==== Records to use ====
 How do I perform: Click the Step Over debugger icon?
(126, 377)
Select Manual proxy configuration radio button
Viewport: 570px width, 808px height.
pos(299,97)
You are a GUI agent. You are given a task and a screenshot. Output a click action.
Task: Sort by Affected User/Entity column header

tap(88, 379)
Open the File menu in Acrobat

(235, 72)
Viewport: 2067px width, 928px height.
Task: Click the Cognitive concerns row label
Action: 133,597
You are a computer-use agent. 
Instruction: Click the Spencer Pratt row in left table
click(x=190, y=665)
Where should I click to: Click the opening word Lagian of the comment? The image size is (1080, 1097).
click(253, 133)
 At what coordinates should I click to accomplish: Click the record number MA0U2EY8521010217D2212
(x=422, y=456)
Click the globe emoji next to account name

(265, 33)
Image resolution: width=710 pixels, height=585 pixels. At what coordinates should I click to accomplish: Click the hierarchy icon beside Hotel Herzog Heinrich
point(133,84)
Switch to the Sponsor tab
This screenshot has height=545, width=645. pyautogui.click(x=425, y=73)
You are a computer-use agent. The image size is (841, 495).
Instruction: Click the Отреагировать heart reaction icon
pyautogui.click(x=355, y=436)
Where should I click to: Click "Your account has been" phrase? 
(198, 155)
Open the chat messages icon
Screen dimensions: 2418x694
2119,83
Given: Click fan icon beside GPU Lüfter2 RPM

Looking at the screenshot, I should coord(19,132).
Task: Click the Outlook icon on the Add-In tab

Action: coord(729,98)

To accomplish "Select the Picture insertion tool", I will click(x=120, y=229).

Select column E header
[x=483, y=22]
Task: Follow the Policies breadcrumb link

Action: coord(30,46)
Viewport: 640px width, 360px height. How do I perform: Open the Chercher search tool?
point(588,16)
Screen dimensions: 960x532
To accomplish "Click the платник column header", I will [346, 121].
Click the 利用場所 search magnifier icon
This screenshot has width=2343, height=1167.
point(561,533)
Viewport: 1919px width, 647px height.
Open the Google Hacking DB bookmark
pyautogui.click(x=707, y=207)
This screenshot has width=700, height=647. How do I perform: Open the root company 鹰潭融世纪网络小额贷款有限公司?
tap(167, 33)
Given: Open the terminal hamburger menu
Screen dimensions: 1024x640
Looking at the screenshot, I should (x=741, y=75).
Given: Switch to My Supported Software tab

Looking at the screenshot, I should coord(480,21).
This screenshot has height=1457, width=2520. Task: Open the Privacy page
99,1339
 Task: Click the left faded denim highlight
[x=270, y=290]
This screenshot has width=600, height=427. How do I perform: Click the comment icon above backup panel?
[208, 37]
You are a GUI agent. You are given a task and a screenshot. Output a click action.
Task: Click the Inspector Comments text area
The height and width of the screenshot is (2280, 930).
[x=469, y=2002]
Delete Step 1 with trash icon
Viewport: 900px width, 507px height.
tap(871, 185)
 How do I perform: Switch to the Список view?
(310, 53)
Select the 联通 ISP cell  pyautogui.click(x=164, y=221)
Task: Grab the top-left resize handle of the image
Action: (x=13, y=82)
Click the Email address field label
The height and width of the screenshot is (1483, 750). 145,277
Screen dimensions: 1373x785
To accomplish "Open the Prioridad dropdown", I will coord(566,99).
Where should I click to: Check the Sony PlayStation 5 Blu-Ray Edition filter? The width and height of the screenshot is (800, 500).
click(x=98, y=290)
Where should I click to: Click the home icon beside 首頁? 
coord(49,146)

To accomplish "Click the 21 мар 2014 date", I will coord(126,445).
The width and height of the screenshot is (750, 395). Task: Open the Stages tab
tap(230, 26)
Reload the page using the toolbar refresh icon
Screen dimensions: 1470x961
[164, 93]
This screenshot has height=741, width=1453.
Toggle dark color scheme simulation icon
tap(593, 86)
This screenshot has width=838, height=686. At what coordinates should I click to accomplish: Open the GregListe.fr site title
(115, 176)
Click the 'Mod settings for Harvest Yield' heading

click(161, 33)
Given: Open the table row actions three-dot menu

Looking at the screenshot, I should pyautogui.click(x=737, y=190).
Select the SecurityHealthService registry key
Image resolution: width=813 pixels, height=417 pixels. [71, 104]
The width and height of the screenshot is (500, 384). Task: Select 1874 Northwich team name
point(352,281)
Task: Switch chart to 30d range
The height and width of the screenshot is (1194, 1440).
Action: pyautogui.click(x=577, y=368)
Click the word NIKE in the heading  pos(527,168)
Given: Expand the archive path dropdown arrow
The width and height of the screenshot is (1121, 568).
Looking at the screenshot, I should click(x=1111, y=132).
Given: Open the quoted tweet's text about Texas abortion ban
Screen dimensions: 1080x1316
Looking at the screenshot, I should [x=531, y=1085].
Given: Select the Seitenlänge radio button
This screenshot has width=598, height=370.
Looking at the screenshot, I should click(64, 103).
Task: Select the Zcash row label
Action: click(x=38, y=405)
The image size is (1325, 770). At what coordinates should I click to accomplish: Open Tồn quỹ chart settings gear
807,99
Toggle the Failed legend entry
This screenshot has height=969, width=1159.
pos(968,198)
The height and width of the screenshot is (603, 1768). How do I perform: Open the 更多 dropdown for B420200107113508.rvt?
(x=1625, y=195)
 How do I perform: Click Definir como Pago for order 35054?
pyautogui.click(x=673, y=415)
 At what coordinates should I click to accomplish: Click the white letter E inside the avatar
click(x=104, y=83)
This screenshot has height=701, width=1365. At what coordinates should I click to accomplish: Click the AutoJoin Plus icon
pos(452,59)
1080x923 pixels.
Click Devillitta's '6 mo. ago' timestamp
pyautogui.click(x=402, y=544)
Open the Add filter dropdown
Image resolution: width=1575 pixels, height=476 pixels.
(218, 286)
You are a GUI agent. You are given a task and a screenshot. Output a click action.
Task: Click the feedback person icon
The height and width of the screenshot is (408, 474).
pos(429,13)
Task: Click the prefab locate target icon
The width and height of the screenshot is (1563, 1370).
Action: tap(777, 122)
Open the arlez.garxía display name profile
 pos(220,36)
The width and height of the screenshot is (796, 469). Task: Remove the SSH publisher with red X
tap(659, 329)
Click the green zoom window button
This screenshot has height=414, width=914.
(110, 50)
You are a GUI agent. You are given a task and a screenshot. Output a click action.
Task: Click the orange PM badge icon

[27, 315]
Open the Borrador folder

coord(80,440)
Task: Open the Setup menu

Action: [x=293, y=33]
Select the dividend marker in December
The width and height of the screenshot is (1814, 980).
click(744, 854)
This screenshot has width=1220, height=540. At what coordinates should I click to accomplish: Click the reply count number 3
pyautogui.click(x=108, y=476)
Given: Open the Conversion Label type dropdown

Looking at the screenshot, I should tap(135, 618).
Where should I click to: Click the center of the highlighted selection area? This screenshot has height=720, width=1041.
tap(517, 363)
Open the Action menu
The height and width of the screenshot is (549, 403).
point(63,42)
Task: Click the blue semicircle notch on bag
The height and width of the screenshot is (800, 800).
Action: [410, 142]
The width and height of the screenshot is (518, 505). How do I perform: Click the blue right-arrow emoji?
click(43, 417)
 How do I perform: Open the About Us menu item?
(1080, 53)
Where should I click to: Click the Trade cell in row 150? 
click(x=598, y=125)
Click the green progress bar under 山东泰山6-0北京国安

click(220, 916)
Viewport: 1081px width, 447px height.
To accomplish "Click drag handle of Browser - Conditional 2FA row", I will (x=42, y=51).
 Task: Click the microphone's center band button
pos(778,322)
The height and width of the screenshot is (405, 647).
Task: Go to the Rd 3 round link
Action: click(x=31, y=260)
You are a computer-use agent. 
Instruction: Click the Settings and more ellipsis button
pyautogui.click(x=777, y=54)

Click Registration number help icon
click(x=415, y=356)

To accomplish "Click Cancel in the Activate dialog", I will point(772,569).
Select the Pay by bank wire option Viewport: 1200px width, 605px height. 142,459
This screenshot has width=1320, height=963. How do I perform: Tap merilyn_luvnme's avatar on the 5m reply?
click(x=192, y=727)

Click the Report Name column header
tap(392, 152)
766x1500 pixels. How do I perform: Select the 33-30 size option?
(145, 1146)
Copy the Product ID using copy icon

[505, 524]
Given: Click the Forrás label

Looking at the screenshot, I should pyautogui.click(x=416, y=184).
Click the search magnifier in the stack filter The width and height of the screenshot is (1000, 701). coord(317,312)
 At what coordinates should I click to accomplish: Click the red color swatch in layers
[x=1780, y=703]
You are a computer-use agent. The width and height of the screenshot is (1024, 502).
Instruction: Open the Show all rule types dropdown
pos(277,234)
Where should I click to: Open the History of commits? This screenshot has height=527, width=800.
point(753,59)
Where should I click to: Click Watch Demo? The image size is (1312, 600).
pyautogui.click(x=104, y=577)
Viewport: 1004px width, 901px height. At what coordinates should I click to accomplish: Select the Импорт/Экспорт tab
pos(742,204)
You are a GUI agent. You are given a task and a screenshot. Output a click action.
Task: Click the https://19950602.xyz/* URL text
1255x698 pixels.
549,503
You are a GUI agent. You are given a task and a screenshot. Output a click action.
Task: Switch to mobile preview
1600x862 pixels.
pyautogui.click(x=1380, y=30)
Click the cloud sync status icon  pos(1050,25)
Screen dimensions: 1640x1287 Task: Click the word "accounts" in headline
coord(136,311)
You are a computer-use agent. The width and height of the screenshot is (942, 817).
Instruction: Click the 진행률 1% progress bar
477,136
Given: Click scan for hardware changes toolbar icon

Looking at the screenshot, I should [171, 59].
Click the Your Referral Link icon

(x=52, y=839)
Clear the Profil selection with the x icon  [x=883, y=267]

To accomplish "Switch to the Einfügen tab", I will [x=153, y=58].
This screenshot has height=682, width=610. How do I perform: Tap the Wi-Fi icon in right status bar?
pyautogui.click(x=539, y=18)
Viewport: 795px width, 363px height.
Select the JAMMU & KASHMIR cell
====
Your objective:
Output the line containing "Instruction: Click the 진행률 1% progress bar" and all lines after it to the end of the records, exactly as given.

Output for this task:
Instruction: Click the 진행률 1% progress bar
477,136
Given: Click scan for hardware changes toolbar icon

Looking at the screenshot, I should [171, 59].
Click the Your Referral Link icon

(x=52, y=839)
Clear the Profil selection with the x icon  [x=883, y=267]

To accomplish "Switch to the Einfügen tab", I will [x=153, y=58].
This screenshot has height=682, width=610. How do I perform: Tap the Wi-Fi icon in right status bar?
pyautogui.click(x=539, y=18)
Viewport: 795px width, 363px height.
Select the JAMMU & KASHMIR cell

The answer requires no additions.